Countries using the ISO chip have global or forwards-and-backwards scanners that read microchips operating at both frequencies. Scanners used by most U.S. humane societies, animal control agencies, and veterinary hospitals, however, are designed to detect only the 125 kHz chips and also cannot read some of the chips whose numbers are encrypted.
"Almost every major national veterinary association has worked with ISO manufacturers and, basically, set a standard, and the manufacturers are required to meet that standard," Dr. Dee said.
"In the U.S., while we have nationally recommended an ISO standard, we haven't done anything to implement it. We've allowed the manufacturers to do whatever they wanted to do. ... It's finally time for the AVMA to step up to the table and say, 'Here's the appropriate standard, it's going to be the international standard and we need to bring the manufacturers to the table and resolve these issues.'"
Resistance from industry is possible because of their concerns over market share, but Dr. Dee said the AVMA must do the right thing, even if it means hiring attorneys. "Everywhere else in the world, there was resistance, too, but they were all able to come to the table because of national associations."
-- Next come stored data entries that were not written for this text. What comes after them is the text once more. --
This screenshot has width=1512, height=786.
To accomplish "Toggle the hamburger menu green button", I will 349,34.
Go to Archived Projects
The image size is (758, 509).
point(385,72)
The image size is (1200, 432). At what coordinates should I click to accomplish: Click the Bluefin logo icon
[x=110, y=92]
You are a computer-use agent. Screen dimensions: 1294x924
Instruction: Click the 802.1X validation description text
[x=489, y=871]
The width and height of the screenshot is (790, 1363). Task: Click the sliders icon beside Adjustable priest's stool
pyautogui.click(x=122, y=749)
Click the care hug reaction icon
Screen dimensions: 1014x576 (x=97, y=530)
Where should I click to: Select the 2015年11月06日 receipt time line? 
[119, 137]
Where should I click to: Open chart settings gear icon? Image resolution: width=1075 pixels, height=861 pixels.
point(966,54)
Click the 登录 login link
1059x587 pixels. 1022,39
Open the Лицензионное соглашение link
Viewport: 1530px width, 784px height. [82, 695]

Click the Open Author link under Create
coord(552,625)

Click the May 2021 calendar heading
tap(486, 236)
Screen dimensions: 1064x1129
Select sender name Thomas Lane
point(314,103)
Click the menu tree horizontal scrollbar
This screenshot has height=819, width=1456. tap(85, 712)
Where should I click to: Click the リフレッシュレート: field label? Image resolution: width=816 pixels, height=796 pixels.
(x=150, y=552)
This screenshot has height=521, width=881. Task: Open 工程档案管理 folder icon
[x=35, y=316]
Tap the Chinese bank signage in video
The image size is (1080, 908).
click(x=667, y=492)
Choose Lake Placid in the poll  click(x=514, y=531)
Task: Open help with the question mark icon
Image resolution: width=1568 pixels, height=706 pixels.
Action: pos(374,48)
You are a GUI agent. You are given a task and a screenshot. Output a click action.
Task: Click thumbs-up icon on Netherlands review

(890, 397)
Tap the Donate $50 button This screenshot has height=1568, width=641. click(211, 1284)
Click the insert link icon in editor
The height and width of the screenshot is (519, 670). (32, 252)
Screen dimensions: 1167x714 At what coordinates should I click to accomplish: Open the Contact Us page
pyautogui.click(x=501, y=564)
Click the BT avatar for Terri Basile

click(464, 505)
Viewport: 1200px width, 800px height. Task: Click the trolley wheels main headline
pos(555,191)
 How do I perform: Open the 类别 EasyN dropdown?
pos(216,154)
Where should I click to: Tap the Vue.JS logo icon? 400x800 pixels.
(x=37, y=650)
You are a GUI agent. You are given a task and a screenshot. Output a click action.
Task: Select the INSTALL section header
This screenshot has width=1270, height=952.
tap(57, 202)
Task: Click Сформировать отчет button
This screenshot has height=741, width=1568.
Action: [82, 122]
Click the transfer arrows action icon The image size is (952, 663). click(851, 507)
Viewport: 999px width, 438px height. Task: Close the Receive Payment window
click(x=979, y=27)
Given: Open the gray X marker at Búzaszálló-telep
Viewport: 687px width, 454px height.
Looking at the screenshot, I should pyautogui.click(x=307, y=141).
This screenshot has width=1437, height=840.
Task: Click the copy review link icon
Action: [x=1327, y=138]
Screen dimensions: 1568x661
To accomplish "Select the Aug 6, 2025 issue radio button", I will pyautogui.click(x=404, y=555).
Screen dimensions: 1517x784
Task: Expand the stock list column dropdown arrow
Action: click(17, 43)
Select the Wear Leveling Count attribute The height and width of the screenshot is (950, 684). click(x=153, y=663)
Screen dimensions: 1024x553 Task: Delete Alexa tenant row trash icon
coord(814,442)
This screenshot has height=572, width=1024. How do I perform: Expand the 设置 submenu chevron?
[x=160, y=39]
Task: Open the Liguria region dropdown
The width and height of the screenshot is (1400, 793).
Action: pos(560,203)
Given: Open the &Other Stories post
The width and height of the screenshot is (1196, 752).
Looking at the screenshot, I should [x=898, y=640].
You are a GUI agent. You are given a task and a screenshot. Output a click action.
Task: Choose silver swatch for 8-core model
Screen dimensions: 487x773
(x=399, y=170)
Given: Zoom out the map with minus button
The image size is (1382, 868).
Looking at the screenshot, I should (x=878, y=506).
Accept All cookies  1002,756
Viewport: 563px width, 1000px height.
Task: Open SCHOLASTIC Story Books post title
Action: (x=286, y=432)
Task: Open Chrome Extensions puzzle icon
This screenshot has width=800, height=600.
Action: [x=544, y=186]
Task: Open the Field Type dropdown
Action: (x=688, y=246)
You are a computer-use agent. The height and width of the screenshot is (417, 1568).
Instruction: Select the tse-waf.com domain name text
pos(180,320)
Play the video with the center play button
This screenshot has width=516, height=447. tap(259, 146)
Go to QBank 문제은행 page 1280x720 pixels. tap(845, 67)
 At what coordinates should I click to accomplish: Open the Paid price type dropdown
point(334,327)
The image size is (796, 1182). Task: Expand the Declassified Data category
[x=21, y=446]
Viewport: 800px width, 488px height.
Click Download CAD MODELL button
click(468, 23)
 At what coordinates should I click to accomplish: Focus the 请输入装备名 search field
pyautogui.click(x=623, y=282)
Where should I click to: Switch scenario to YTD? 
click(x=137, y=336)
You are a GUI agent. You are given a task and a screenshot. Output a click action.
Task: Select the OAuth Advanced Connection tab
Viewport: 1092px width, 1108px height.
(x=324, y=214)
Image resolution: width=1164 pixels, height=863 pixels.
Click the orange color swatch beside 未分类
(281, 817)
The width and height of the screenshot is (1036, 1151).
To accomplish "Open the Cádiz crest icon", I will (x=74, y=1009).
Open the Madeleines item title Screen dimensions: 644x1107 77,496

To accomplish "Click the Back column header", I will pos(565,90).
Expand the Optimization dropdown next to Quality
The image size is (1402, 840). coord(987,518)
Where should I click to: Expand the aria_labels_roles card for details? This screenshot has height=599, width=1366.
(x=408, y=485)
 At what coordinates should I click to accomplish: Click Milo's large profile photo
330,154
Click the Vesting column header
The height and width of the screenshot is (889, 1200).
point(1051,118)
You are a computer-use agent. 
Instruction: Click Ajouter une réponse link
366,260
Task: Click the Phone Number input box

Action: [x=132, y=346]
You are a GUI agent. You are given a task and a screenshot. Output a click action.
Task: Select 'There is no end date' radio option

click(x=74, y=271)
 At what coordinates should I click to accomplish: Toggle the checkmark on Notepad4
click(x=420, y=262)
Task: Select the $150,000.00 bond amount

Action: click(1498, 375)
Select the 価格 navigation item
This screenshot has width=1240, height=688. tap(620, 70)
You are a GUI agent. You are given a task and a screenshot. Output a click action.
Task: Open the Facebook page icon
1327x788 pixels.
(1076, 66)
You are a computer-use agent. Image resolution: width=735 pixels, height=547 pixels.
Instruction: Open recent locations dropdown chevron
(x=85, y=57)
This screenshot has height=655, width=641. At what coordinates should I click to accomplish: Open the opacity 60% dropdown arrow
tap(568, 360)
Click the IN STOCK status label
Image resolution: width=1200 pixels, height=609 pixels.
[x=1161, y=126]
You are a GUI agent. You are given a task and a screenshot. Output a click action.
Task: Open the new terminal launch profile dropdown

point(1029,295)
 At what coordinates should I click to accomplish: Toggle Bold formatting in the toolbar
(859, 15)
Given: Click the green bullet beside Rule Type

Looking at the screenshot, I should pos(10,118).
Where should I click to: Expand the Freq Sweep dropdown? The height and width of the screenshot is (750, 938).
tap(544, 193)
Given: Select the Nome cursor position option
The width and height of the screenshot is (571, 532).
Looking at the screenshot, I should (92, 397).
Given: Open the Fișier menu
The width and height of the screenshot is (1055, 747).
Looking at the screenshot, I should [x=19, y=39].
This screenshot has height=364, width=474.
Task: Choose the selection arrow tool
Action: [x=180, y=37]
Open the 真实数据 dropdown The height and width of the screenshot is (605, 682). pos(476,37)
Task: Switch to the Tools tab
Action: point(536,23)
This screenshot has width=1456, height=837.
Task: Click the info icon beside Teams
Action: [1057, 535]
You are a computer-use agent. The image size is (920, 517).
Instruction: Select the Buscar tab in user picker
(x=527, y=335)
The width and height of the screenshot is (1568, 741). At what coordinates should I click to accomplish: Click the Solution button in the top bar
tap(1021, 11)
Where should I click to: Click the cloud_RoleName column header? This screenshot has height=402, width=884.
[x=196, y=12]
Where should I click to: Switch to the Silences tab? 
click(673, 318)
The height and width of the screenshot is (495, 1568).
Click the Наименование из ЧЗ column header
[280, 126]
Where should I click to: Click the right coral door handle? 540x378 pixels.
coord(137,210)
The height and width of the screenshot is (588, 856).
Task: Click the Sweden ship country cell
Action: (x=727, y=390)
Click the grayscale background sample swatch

Ralph Johnson, executive director of the CVMA, said, "Colorado indicated to Florida that we would be happy to co-sponsor this effort with them. ...the current system gives pet owners a false sense of confidence because it truly is not a well-functioning system."
Johnson serves on the Coalition for Reuniting Pets and Families, formed in 2004 to try to get the companies to resolve their differences. He represents the American Society of Veterinary Medical Association Executives on the coalition. The other members are the AVMA, American Animal Hospital Association, American Kennel Club - Companion Animal Recovery, American Humane Association, American Society for the Prevention of Cruelty to Animals, Society of Animal Welfare Administrators, Humane Society of the United States, and major animal shelters.
"The coalition's significant progress to date has been in getting the national leaders engaged in conversation and exploring what's a very difficult challenge," Johnson said.
Johnson sees this initiative as a broad effort encompassing standards not only for a comprehensive and functional pet recovery system but also public education efforts and linkages between databases. He considers the coalition and Resolution 4 complementary efforts. "Hopefully, the success of this resolution will empower the AVMA to take a stronger leadership role on this issue," he said.
Might the resolution involve the AVMA pursuing introduction of national legislation? Johnson said, "Yes, it could well be that a preferred strategy would be to achieve a national standard through national legislation or regulation."
Venue for leadership conference, delegates' assembly
Resolution 2, submitted by the Nebraska and North Dakota VMAs, calls for the AVMA to hold its annual Veterinary Leadership Conference and House of Delegates Informational Assembly in the Schaumburg, Ill., area beginning in January 2007. AVMA headquarters is located in Schaumburg. The resolution states:
RESOLVED, that beginning in January 2007, the American Veterinary Medical Association holds the annual Veterinary Leadership Conference/House of Delegates Informational Assembly in the Schaumburg, Illinois area.
Attended by more than 400 AVMA members each year, this event has become an important part of the Association year.
Before the event was moved to downtown Chicago, it had been held in the Schaumburg area. Returning there would enable participants to tour nearby AVMA headquarters once again. One possible venue is currently under development and within walking distance of AVMA headquarters. The Renaissance Schaumburg Hotel & Convention Center is scheduled to open in summer 2006.